- What you will do -
For every line in the records below that holds "computer", make a copy.

- Given records -
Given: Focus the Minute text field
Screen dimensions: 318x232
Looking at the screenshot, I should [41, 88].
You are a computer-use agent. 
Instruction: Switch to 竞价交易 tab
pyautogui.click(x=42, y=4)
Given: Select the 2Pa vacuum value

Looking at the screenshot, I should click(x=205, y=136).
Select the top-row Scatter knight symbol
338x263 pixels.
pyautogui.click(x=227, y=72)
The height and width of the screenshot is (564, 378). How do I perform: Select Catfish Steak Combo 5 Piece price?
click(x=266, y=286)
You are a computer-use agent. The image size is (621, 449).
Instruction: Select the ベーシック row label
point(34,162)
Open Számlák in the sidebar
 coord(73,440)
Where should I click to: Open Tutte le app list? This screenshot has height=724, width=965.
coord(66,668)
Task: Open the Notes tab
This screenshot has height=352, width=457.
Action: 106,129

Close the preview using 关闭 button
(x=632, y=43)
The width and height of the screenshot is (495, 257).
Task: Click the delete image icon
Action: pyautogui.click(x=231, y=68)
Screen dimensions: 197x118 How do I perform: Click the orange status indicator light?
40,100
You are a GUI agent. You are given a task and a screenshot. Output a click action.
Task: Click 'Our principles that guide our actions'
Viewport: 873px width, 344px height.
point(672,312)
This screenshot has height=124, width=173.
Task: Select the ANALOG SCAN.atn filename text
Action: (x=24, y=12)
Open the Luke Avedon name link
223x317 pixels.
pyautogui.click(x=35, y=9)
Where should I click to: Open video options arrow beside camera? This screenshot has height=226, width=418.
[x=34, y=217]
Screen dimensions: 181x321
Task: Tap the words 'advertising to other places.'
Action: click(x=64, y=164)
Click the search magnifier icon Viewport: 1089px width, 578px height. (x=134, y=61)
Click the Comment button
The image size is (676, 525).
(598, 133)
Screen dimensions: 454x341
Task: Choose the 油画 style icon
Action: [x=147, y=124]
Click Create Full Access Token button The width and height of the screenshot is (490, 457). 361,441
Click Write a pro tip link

- Result -
You are a computer-use agent. 
You are a computer-use agent. The image size is (621, 449).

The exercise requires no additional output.